===== PASSAGE TO READ

Re: XLog changes for 9.3 - Mailing list pgsql-hackers

From Andres Freund
Subject Re: XLog changes for 9.3
Date
Msg-id 201206071836.37718.andres@2ndquadrant.com
Whole thread Raw
In response to Re: XLog changes for 9.3  (Heikki Linnakangas <heikki.linnakangas@enterprisedb.com>)
Responses Re: XLog changes for 9.3
List pgsql-hackers
On Thursday, June 07, 2012 05:35:11 PM Heikki Linnakangas wrote:
> On 07.06.2012 17:18, Andres Freund wrote:
> > On Thursday, June 07, 2012 03:50:35 PM Heikki Linnakangas wrote:
> >> 3. Move the only field, xl_rem_len, from the continuation record header
> >> straight to the xlog page header, eliminating XLogContRecord altogether.
> >> This makes it easier to calculate in advance how much space a WAL record
> >> requires, as it no longer depends on how many pages it has to be split
> >> across. This wastes 4-8 bytes on every xlog page, but that's not much.
> > 
> > +1. I don't think this will waste a measureable amount in real-world
> > scenarios. A very big percentag of pages have continuation records.
> 
> Yeah, although the way I'm planning to do it, you'll waste 4 bytes (on
> 64-bit architectures) even when there is a continuation record, because
> of alignment:
> 
> typedef struct XLogPageHeaderData
> {
>      uint16      xlp_magic;     /* magic value for correctness checks */
>      uint16      xlp_info;      /* flag bits, see below */
>      TimeLineID  xlp_tli;       /* TimeLineID of first record on
>      XLogRecPtr  xlp_pageaddr;  /* XLOG address of this page */
> 
> +   uint32      xlp_rem_len;   /* bytes remaining of continued record */
>   } XLogPageHeaderData;
> 
> The page header is currently 16 bytes in length, so adding a 4-byte
> field to it bumps the aligned size to 24 bytes. Nevertheless, I think we
> can well live with that.
At that point we can just do the
#define SizeofXLogPageHeaderData (offsetof(XLogPageHeaderData, xlp_pageaddr) + 
sizeof(uint32))
dance. If the record can be smeared over two pages there is no point in 
storing it aligned. Then we don't waste any additional space in comparison to 
the current state.

> > If we do that we can remove all the aligment padding as well. Which would
> > be a problem for you anyway, wouldn't it?
> It's not a problem. You just MAXALIGN the size of the record when you
> calculate how much space it needs, and then all records become naturally
> MAXALIGNed. We could quite easily remove the alignment on-disk if we
> wanted to, ReadRecord() already always copies the record to an aligned
> buffer, but I wasn't planning to do that.
Whats the reasoning for having alignment on disk if the records aren't stored 
continually?

==========

In the mailing list post on XLog changes for 9.3, what makes it easier to calculate in advance how much space a WAL record needs once xl_rem_len moves into the xlog page header? Answer in one to three sentences. You won't need the material for anything here.

===== SOURCE DATA

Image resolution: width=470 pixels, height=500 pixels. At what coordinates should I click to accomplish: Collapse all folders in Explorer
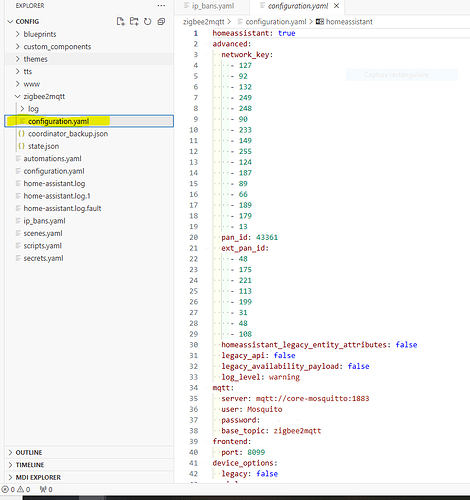pos(161,21)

==========

(REPLY)
Moving xl_rem_len into the page header eliminates XLogContRecord altogether. A record's space then no longer depends on how many pages it has to be split across.